Published when Josephine Johnson was only twenty-four years old, Now in November made Johnson the youngest ever winner of the Pulitzer Prize in 1935. It is a beautifully told account of one farming family’s challenges to scrape by and earn a living from mortgaged land over the course of a single year, narrated by one of three sisters—the introspective and thoughtful Margaret. As the household is ravaged by Depression-era hardship and the environmental blights of the Dust Bowl, the family’s unique vulnerabilities are pushed to a breaking point.

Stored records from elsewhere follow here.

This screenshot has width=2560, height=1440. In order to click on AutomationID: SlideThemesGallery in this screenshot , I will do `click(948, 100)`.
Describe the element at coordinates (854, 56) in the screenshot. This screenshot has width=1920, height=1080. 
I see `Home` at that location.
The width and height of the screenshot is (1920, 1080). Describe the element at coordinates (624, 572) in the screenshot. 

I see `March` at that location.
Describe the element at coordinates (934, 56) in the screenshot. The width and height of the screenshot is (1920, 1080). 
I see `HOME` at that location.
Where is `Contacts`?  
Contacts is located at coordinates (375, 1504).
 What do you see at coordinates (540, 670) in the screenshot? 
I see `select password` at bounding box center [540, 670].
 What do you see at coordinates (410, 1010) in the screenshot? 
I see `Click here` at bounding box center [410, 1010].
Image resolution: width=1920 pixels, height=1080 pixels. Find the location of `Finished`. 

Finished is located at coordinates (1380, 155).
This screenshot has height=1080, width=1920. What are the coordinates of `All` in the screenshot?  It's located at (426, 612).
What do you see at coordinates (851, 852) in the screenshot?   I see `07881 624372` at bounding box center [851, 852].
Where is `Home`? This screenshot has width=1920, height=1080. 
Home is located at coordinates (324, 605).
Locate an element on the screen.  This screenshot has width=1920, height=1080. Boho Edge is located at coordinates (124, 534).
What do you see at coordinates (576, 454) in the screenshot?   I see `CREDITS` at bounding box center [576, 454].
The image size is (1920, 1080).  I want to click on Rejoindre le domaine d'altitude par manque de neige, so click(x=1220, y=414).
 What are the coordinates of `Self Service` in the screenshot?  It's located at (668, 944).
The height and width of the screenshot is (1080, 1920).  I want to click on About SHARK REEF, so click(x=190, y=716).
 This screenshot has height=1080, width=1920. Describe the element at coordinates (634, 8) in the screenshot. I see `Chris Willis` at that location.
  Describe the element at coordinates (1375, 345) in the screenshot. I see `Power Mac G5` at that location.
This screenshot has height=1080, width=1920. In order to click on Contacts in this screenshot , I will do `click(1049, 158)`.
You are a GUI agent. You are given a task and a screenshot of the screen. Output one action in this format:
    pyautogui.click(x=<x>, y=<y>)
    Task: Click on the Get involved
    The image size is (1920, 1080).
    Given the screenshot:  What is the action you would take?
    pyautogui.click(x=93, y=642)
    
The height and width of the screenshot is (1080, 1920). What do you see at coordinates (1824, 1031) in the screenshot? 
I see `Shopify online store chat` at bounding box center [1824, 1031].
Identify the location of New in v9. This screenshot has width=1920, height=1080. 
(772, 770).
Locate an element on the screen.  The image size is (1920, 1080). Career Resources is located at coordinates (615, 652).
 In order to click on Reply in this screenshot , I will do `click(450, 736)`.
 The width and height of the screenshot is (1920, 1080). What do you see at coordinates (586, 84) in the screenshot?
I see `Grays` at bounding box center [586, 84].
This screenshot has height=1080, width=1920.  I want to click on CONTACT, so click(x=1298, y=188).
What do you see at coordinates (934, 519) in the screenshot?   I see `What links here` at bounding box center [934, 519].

In a style typical of Johnson’s body of work, Now in November is strikingly ahead of its time, grappling with questions of mental health, worker’s rights, as well as gender, race, and class and is ready to be rediscovered by a new generation of readers.
PUBLISHERS WEEKLY
This lyrical Pulitzer-winning debut from Johnson (1910–1990), first published in 1935, takes an impressionistic look at the Dust Bowl. The white Haldmarne family's land is heavily mortgaged and barely arable. Reflecting on what they've endured over the past decade, oldest daughter Marget recalls the steadiness of their mother and the volatile moods of their father: "He wanted some safety for us, freedom from that fear and doubt he had always known himself." But the farm requires more labor than the family can do alone, so they take in a neighbor, Grant, who works for room and board. Marget falls in love with him, but he only has eyes for her younger sister Merle. Kerrin, the third daughter and outcast of the family, wants to leave and entertains herself with reading King Lear. As the Great Depression deepens and drought worsens, poverty magnifies the family's misfortunes, though they fare better than their Black neighbors, the Ramseys. Amid strife, Marget finds comfort in the gentle and predictable beauty of nature, though it does not remain the balm she had hoped. Along the way, Johnson offers many intelligent insights via Marget's narration, as well as an unflinching look at the family's desperation. This lost work is well worth rediscovering.